## Vorliegender Text
□ □ □ □ □

Festspiele
Asmik Grigorian in Salzburg.
imago images/Manfred Siebinger

Opernsänger und -sängerinnen leisten Schwerstarbeit, dringen mit Regiemenschen tief in Werke ein und erarbeiten in wochenlangen Arbeitsphasen Details, damit aus Oper glaubwürdiges Musiktheater entsteht. Wachsen sie zu Stars heran – mit Reichweiten, wie sie etwa Elina Garanca oder Jonas Kaufmann erreichen, kann das Zeitengagement jedoch bescheidener ausfallen. Sechs Wochen ein Konzept erarbeiten, das dem Werk ungewohnte Aspekte abgringt? Nein, danke, heißt es dann mitunter.

Die 1981 geborene litauische Sopranistin Asmik Grigorian ist da anders. Kann schon sein, dass sie Nein sagt. Mittlerweile ein Weltstar, scheint sie dennoch gerne intensiv in Charaktere einzutauchen, wenn die Rahmenbedingungen für sie passen. Dann entsteht Besonderes, wie am Samstag bei den Salzburger Festspielen. Als Lady Macbeth hat sie ein markantes Porträt einer Frauenseele gezeichnet.

Fast wie Netrebko

Das hingebungsvolle Durchleuchten einer Rolle mit rein schauspielerischen Mitteln würde nicht reichen. Es braucht auch vokal Exzeptionelles, Stichwort Salome. Mit einer tadellosen Technik schaffte es Grigorian 2018 in der Inszenierung von Romeo Castellucci, eine besessene Frau mit vokalem Glanz zu verlebendigen. Damit gelang ihr, was zuvor nur Anna Netrebko 2002 in Salzburg bei Don Giovanni schaffte, nämlich ein globaler Durchbruch. Nicht, dass sie vor ihrem Salzburger Sensationsauftritt unbekannt gewesen wäre.

□ □ □ □ □

## Aufgabe A
Beantworte anhand des Textes über Asmik Grigorian diese Fragen:
(i) In welchem Jahr wurde Asmik Grigorian geboren?
(ii) Als welche Figur stand sie am Samstag bei den Salzburger Festspielen auf der Bühne?
(iii) Wer führte 2018 bei der Salome Regie, in der sie sang?
Der Text über Asmik Grigorian und die Einträge sind voneinander unabhängiges Material.

## Erfasste Einträge
□ □ □ □ □

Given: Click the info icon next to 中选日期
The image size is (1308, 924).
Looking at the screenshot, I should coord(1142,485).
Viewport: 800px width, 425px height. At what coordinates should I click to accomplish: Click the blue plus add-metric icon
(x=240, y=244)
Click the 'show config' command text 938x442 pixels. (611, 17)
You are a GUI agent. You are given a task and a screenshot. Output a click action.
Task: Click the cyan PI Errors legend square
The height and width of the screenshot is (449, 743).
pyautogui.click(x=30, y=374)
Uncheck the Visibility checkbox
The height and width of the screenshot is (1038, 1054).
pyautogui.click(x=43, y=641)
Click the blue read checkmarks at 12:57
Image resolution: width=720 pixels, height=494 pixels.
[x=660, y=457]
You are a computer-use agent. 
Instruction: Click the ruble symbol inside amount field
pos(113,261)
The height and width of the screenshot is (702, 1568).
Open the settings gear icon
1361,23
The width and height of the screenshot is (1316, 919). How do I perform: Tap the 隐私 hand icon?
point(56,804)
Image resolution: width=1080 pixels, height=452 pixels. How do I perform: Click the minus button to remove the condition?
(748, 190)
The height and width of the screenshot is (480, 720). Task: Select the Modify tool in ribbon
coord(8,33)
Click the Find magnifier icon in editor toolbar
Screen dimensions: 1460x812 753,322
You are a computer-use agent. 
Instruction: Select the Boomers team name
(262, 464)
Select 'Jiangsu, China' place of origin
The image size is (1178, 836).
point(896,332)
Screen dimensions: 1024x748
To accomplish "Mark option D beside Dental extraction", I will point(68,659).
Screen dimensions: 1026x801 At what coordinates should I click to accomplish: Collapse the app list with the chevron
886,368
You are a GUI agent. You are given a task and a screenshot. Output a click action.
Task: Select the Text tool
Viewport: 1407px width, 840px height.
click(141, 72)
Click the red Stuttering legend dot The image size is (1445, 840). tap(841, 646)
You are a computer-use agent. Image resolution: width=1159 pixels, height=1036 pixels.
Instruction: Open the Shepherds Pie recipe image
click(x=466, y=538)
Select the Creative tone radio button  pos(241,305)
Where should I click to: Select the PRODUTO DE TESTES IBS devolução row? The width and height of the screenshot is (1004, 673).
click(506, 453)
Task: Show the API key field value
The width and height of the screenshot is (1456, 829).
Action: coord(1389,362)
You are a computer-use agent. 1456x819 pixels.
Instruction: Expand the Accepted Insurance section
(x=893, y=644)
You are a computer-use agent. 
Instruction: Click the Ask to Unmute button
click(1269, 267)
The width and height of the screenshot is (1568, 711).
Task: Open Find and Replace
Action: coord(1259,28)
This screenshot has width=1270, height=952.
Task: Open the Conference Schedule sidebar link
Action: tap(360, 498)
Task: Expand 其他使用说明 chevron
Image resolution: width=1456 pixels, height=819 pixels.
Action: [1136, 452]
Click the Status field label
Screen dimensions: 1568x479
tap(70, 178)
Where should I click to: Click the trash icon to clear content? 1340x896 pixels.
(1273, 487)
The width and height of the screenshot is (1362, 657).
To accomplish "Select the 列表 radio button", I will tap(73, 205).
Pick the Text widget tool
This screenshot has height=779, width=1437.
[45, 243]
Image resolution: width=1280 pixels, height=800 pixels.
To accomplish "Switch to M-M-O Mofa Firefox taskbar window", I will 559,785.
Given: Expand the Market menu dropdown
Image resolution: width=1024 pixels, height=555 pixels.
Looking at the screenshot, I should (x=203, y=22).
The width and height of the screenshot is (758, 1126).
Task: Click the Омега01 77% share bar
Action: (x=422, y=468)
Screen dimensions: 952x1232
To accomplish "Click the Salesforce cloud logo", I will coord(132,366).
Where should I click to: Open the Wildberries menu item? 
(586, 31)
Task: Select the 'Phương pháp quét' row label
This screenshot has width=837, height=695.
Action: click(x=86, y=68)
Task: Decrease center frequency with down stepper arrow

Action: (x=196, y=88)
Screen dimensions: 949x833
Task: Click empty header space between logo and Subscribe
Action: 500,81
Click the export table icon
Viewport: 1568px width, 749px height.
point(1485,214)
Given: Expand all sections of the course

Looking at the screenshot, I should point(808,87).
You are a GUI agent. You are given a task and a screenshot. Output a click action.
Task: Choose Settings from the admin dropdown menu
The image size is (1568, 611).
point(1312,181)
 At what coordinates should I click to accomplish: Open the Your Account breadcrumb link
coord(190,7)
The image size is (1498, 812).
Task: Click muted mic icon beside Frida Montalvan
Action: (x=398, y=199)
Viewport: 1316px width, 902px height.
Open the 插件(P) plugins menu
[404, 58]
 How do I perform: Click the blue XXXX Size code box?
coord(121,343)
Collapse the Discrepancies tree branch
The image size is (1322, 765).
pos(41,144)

□ □ □ □ □

## Aufgabe B
Schreib aus den Einträgen alle Zeilen zwischen der Zeile mit "Screen dimensions: 1024x748" und der Zeile mit "Select the Creative", beide eingeschlossen, vollständig ab. Erhöhe dabei jede Koordinate in den Antworten um 62.

## Erwartete Lösung A
(i) 1981
(ii) Als Lady Macbeth
(iii) Romeo Castellucci

## Erwartete Lösung B
Screen dimensions: 1024x748
To accomplish "Mark option D beside Dental extraction", I will point(130,721).
Screen dimensions: 1026x801 At what coordinates should I click to accomplish: Collapse the app list with the chevron
948,430
You are a GUI agent. You are given a task and a screenshot. Output a click action.
Task: Select the Text tool
Viewport: 1407px width, 840px height.
click(203, 134)
Click the red Stuttering legend dot The image size is (1445, 840). tap(903, 708)
You are a computer-use agent. Image resolution: width=1159 pixels, height=1036 pixels.
Instruction: Open the Shepherds Pie recipe image
click(x=528, y=600)
Select the Creative tone radio button  pos(303,367)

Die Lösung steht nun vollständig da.